Figure 7.

Sequence analysis of viral progeny from mixed infections with wild‐type Plum pox virus (PPV) (h‐WT) and a PPV mutant carrying changes that prevent capsid protein (CP) phosphorylation at serine residues 25, 81, 101 and 118 (h‐4SA). Mixtures of extracts of Nicotiana benthamiana plants infected with h‐4SA and h‐WT, combined at the indicated ratios, were used to inoculate N. benthamiana and Nicotiana clevelandii plants. Viruses in infected plants were identified by reverse transcription‐polymerase chain reaction (RT‐PCR) and sequencing of a cDNA fragment covering the CP coding region.
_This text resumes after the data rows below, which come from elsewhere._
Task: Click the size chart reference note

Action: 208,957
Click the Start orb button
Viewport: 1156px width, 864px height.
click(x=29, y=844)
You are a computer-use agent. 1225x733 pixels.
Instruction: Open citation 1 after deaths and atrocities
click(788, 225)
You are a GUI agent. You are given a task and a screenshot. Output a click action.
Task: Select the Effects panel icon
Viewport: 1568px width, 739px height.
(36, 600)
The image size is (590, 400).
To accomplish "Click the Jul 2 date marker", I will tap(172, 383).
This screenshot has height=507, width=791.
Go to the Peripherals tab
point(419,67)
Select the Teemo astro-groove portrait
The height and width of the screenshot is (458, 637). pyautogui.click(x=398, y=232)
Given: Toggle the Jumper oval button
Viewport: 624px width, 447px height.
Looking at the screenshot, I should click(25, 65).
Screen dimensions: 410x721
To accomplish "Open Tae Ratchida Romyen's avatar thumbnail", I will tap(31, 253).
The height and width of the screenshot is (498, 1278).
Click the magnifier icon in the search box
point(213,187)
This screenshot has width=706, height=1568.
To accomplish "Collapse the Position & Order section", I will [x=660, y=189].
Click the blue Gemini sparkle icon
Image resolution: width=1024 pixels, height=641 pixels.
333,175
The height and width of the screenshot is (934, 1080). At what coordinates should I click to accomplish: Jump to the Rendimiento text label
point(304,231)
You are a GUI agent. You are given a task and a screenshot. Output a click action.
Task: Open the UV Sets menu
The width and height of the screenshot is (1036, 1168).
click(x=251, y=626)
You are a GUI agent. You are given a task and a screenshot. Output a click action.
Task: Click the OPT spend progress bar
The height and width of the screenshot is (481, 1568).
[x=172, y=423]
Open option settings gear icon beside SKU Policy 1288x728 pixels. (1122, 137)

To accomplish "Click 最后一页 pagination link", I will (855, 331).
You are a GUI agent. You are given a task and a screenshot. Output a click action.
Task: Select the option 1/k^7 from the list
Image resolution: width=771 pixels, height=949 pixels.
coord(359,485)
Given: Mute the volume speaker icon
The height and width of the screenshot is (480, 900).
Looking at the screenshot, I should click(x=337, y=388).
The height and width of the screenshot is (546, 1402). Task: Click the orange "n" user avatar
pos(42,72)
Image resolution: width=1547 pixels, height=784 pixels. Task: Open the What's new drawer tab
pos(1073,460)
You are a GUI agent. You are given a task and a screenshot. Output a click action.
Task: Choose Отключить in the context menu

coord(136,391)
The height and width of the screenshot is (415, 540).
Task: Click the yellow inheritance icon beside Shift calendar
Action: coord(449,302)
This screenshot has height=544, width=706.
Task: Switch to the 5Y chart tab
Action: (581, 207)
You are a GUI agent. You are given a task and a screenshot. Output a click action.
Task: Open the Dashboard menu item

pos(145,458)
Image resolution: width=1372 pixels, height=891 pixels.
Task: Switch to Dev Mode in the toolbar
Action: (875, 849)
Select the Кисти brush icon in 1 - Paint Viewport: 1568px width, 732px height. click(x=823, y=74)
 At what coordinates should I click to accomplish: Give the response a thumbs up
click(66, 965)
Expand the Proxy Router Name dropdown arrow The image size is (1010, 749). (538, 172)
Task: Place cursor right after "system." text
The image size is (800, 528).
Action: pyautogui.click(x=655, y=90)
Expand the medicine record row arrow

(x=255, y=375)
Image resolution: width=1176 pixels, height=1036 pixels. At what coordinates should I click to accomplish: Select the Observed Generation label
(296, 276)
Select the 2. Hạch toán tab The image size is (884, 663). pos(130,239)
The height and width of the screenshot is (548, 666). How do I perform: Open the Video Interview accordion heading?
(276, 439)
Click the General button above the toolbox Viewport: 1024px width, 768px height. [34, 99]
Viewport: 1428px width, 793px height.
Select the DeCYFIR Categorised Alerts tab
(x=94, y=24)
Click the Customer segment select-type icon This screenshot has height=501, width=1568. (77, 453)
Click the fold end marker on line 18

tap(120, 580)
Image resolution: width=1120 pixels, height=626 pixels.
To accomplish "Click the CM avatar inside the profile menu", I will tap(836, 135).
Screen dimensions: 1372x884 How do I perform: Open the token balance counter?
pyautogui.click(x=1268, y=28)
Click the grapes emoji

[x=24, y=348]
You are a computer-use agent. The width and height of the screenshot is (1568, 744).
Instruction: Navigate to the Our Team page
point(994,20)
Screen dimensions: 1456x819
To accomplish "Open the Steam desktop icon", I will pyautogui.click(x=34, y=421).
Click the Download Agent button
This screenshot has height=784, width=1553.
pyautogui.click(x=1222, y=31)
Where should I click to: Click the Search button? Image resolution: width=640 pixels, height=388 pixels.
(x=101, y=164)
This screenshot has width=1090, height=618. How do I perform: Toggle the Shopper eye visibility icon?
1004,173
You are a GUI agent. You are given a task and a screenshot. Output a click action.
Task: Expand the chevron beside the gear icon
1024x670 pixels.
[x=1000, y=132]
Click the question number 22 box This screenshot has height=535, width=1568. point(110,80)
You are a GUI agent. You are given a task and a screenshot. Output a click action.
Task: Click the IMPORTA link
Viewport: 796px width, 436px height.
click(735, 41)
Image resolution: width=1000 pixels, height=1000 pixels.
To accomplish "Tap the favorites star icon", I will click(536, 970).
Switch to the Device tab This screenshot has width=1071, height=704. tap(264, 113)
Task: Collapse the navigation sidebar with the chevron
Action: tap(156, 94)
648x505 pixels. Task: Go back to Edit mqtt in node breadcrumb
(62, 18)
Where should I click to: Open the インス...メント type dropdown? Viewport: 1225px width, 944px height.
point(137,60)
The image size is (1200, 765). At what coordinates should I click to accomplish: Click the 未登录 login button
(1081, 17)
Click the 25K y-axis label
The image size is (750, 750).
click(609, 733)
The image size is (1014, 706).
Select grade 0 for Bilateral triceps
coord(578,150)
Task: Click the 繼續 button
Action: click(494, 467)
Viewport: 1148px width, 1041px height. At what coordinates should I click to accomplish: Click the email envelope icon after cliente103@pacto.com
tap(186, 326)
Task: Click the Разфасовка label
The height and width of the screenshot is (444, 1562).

An extract from an N. clevelandii plant in which h‐WT and h‐4SA accumulated at similar levels (P2) was used to inoculate new N. benthamiana and N. clevelandii plants, whose viral progeny were assessed as above. Images show the region of sequencing chromatograms corresponding to the triplet encoding CP residue 81 (TCA in h‐WT or GCA in h‐4SA). The viruses identified are indicated beneath the chromatograms; smaller letters indicate lower accumulation. Individual plants (P1–P4 and P2.1–P2.4) were analysed except for the pool of N. benthamiana plants (P1 + P2) indicated by an asterisk (*).